**Task goal:** Please copy every line from the following entries in which the word "resolution" appears.

[Records from a dataset]
────
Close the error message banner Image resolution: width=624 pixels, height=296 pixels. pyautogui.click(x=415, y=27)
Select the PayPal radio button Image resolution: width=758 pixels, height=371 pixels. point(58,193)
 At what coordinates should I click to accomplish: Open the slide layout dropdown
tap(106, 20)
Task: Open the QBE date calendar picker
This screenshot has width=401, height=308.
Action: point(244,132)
────
**Completed task:**
Close the error message banner Image resolution: width=624 pixels, height=296 pixels. pyautogui.click(x=415, y=27)
Select the PayPal radio button Image resolution: width=758 pixels, height=371 pixels. point(58,193)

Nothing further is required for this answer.